» Directions
Below is a listing; restate from it, character for character, the lines beginning at the line holding "HOME (513, 20)" and ending at the line holding "[RSS] (11, 10)", both included.

» Provided entries

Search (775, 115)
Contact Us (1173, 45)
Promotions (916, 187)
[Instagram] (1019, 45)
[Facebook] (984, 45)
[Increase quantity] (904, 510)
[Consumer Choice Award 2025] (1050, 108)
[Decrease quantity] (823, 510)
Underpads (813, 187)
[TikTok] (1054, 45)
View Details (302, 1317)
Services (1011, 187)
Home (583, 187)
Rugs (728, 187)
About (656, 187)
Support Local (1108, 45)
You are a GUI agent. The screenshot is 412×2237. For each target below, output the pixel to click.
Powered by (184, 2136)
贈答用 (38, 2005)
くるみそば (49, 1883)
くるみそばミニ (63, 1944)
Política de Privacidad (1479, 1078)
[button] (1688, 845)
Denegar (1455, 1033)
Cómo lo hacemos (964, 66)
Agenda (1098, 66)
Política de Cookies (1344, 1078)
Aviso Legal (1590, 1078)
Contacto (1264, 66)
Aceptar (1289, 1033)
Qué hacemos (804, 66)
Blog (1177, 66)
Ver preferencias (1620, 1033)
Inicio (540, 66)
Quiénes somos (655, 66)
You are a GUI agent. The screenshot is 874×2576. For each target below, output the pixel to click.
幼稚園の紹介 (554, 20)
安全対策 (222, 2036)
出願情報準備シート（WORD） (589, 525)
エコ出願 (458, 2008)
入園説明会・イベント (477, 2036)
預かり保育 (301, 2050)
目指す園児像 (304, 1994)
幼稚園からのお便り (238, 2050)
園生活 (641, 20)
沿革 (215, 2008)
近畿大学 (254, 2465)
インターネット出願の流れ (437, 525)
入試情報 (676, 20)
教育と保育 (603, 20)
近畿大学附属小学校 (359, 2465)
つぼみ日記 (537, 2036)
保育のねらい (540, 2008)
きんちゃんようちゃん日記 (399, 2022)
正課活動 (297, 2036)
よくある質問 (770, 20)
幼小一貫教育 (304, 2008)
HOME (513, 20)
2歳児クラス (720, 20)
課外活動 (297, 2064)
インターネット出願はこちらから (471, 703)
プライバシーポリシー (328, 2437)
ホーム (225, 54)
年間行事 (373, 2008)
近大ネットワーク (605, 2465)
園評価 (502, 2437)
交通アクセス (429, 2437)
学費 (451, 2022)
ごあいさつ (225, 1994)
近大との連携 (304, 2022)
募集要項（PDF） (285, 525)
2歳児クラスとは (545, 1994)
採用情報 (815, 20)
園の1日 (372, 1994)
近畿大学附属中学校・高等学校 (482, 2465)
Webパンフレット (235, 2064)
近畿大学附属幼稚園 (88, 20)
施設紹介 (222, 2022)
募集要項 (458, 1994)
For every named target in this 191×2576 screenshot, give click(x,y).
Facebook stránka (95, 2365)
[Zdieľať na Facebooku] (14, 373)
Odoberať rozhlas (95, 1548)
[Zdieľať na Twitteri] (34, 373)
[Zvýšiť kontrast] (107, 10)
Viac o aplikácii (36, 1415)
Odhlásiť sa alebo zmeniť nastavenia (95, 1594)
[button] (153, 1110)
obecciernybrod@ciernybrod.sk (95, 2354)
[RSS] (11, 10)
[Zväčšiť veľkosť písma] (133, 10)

» Written answer
HOME (513, 20)
2歳児クラス (720, 20)
課外活動 (297, 2064)
インターネット出願はこちらから (471, 703)
プライバシーポリシー (328, 2437)
ホーム (225, 54)
年間行事 (373, 2008)
近大ネットワーク (605, 2465)
園評価 (502, 2437)
交通アクセス (429, 2437)
学費 (451, 2022)
ごあいさつ (225, 1994)
近大との連携 (304, 2022)
募集要項（PDF） (285, 525)
2歳児クラスとは (545, 1994)
採用情報 (815, 20)
園の1日 (372, 1994)
近畿大学附属中学校・高等学校 (482, 2465)
Webパンフレット (235, 2064)
近畿大学附属幼稚園 (88, 20)
施設紹介 (222, 2022)
募集要項 (458, 1994)
For every named target in this 191×2576 screenshot, give click(x,y).
Facebook stránka (95, 2365)
[Zdieľať na Facebooku] (14, 373)
Odoberať rozhlas (95, 1548)
[Zdieľať na Twitteri] (34, 373)
[Zvýšiť kontrast] (107, 10)
Viac o aplikácii (36, 1415)
Odhlásiť sa alebo zmeniť nastavenia (95, 1594)
[button] (153, 1110)
obecciernybrod@ciernybrod.sk (95, 2354)
[RSS] (11, 10)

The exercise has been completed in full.